__Instructions for the task__: Rewrite the data from the line containing "Switch to grid view mode icon" through the line containing "point(227,60)", with "icon" replaced by "button" and nothing else changed. Leave the pictures out.

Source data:
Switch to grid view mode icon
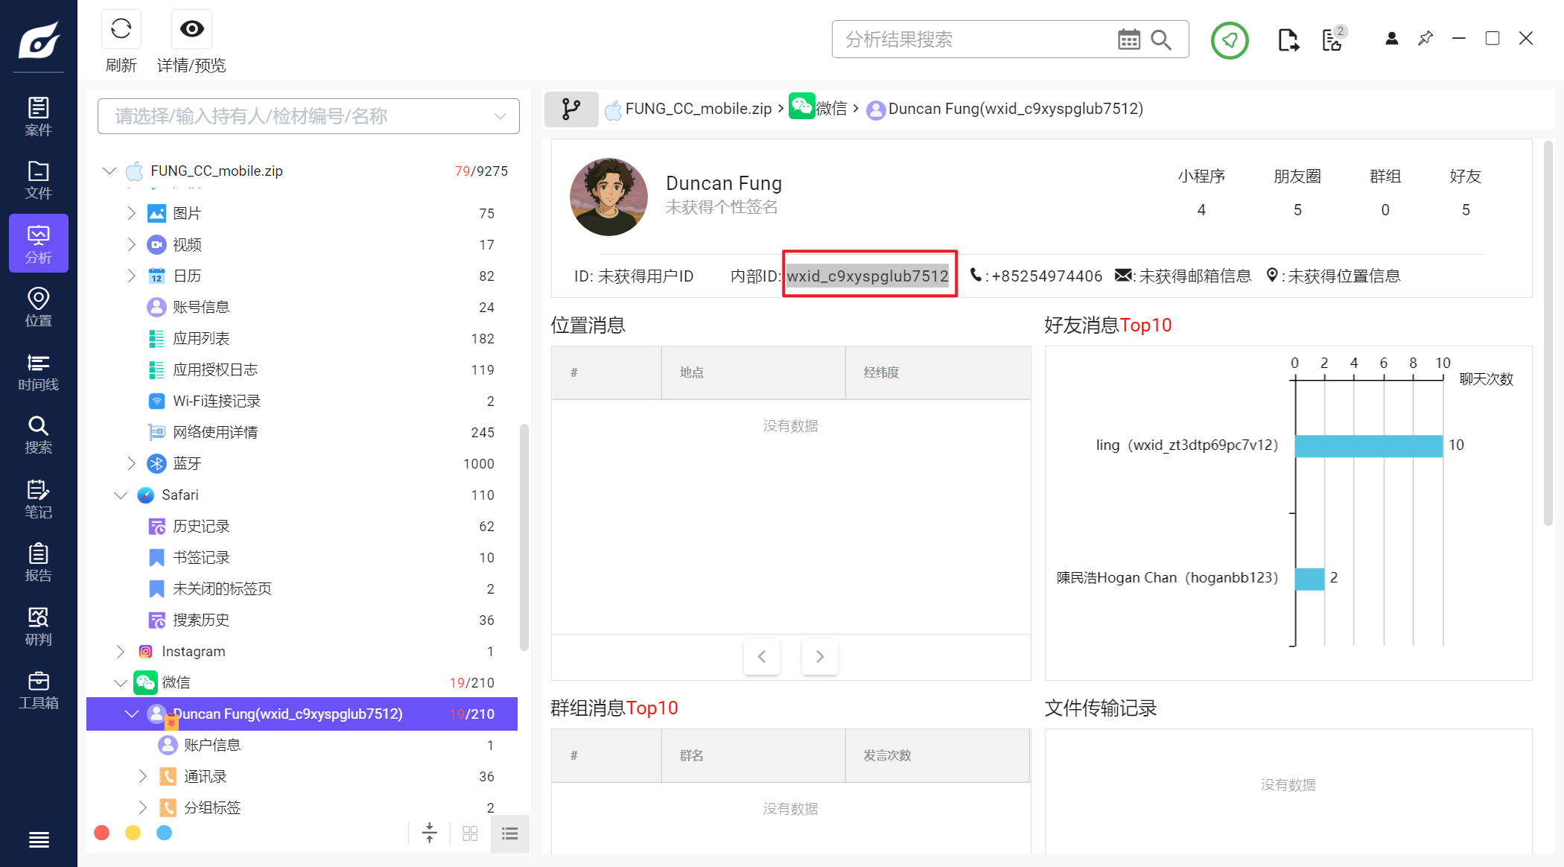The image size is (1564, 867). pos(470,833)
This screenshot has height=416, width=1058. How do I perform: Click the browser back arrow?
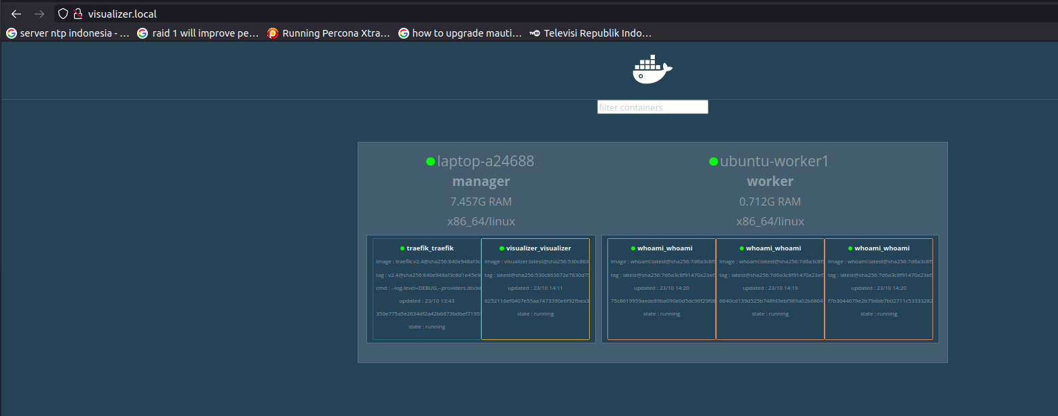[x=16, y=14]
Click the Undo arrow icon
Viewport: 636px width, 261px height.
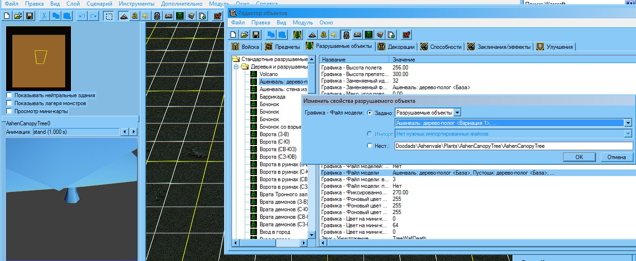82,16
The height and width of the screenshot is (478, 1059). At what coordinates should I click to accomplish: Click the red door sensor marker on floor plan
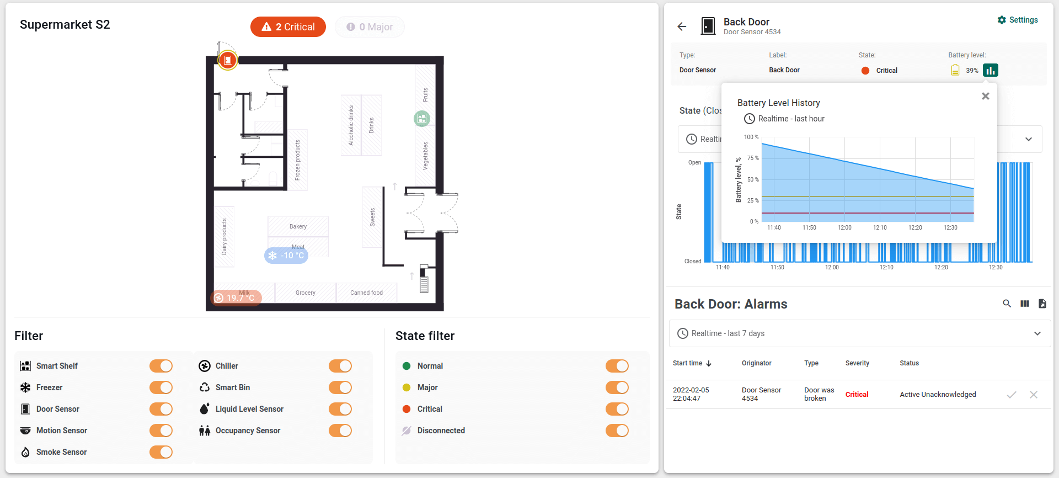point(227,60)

...

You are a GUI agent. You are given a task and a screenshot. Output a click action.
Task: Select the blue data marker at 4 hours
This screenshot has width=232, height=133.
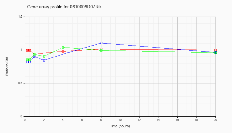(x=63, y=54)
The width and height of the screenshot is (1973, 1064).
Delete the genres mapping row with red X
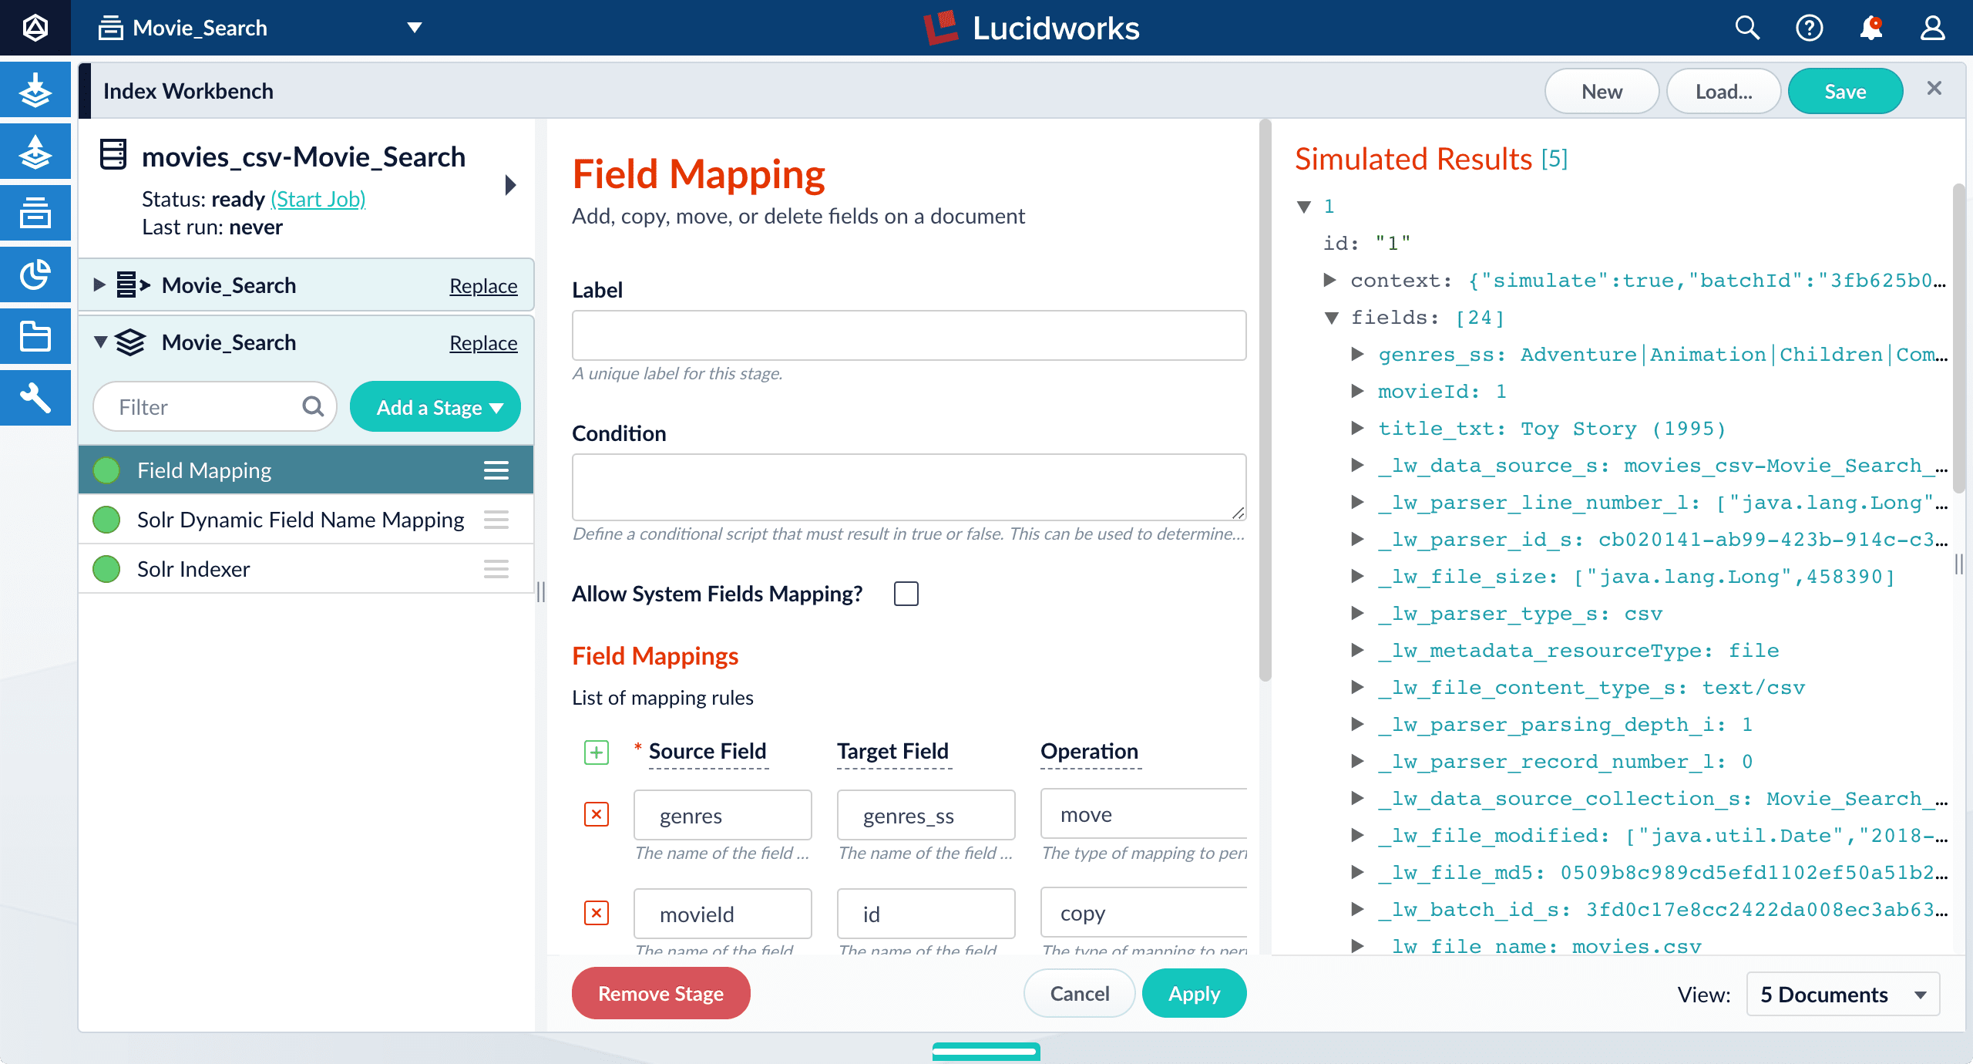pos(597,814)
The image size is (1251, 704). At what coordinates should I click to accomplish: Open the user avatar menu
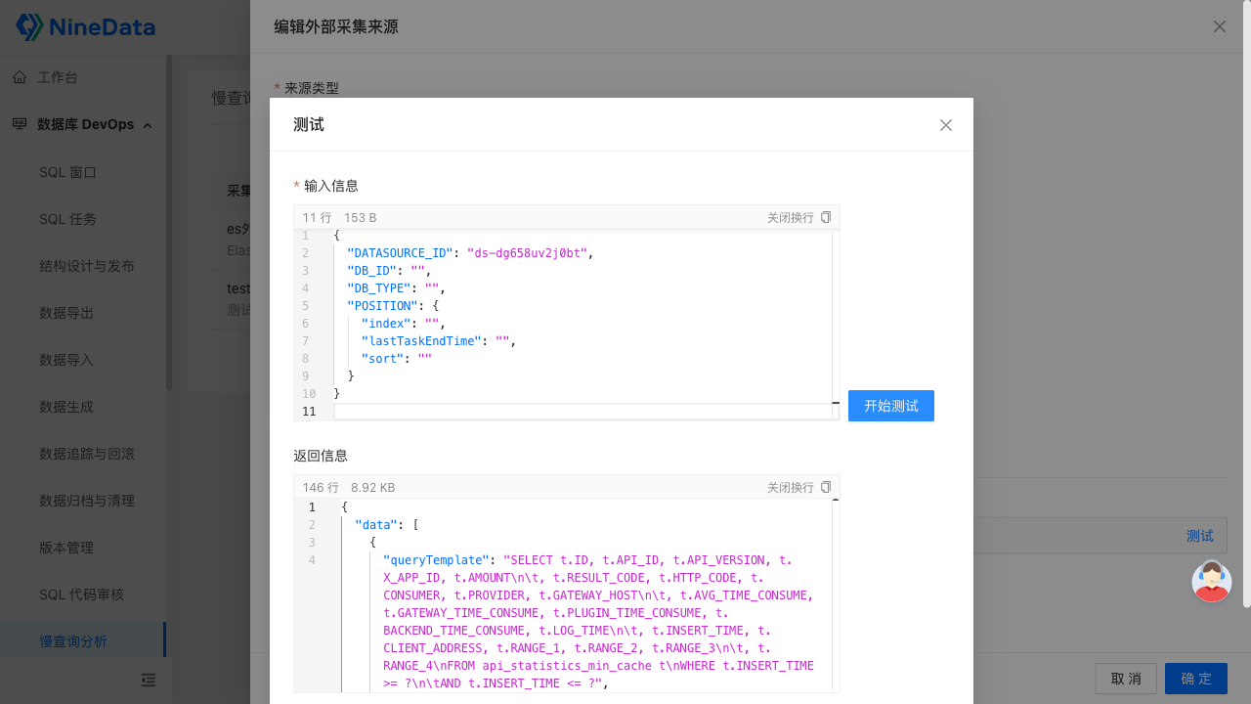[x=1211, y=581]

---

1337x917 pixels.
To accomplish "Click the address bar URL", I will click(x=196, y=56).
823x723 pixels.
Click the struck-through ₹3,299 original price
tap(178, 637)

__The completed task__:
Switch to grid view mode button
The image size is (1564, 867). pos(470,833)
This screenshot has height=416, width=1058. How do I perform: Click the browser back arrow?
[x=16, y=14]
Click the Undo arrow button
Viewport: 636px width, 261px height.
82,16
The height and width of the screenshot is (478, 1059). At what coordinates should I click to accomplish: Click the red door sensor marker on floor plan
point(227,60)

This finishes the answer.